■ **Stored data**
=== Begin Enclosure ===

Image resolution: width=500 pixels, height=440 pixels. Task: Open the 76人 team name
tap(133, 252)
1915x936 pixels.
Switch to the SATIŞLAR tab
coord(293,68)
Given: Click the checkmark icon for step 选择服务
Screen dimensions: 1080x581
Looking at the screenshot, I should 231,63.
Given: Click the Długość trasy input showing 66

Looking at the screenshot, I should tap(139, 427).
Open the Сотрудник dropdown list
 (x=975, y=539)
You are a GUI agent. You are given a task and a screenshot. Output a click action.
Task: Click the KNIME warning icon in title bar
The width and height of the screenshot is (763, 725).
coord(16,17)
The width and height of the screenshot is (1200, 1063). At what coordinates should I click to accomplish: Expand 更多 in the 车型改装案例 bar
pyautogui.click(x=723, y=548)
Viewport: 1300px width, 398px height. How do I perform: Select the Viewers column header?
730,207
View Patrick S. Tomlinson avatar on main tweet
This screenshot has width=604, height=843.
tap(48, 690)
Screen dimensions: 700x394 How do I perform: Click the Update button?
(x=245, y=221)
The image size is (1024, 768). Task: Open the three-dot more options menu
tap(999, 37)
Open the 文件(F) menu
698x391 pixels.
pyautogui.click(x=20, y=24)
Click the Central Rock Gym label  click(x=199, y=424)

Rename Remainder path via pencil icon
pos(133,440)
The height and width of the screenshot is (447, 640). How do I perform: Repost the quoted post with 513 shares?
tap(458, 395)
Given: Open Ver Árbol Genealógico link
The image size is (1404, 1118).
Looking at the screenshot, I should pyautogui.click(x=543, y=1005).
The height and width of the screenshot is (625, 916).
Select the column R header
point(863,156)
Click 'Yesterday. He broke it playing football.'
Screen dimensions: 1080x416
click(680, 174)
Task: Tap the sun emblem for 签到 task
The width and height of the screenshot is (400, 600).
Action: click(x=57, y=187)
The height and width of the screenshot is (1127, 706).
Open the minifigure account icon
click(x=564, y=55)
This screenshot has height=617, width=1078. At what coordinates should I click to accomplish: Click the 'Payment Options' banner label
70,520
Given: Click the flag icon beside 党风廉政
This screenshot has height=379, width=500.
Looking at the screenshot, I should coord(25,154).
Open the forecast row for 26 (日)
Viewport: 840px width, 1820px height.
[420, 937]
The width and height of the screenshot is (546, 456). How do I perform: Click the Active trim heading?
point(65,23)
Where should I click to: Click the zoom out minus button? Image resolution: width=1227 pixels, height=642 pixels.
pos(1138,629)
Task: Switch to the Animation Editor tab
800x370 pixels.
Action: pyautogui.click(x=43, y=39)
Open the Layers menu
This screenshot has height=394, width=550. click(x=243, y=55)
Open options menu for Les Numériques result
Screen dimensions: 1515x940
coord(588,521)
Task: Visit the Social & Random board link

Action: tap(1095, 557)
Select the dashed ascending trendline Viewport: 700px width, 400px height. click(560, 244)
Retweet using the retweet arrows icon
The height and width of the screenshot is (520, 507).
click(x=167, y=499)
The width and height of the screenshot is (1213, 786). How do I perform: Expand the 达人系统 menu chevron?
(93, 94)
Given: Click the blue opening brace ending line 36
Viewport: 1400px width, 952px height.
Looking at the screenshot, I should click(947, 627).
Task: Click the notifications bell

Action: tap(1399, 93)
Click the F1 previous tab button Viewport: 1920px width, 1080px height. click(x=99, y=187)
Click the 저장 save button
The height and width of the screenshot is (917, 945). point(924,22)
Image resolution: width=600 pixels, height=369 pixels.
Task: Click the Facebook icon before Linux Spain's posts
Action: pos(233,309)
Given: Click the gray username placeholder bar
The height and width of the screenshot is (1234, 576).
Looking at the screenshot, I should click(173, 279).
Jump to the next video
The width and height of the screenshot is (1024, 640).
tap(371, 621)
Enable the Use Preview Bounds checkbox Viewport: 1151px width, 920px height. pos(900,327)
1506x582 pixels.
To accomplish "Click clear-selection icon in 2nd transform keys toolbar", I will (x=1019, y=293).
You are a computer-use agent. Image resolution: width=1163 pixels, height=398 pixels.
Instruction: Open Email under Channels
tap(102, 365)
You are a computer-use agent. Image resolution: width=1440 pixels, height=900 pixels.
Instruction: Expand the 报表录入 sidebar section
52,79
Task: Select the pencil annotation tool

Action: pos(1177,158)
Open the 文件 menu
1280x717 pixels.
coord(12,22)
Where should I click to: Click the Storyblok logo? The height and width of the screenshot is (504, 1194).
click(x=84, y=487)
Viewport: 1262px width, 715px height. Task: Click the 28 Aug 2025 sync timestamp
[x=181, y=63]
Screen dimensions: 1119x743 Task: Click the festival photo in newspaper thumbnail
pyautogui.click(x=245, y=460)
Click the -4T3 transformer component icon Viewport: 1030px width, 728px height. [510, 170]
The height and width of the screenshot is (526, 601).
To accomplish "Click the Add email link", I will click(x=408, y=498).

=== End Enclosure ===

■ **WORK TO COMPLETE**
Wherever a line in the records contains the word "computer", copy that line.

■ **EXERCISE ANSWER**
You are a computer-use agent. Image resolution: width=1163 pixels, height=398 pixels.
You are a computer-use agent. Image resolution: width=1440 pixels, height=900 pixels.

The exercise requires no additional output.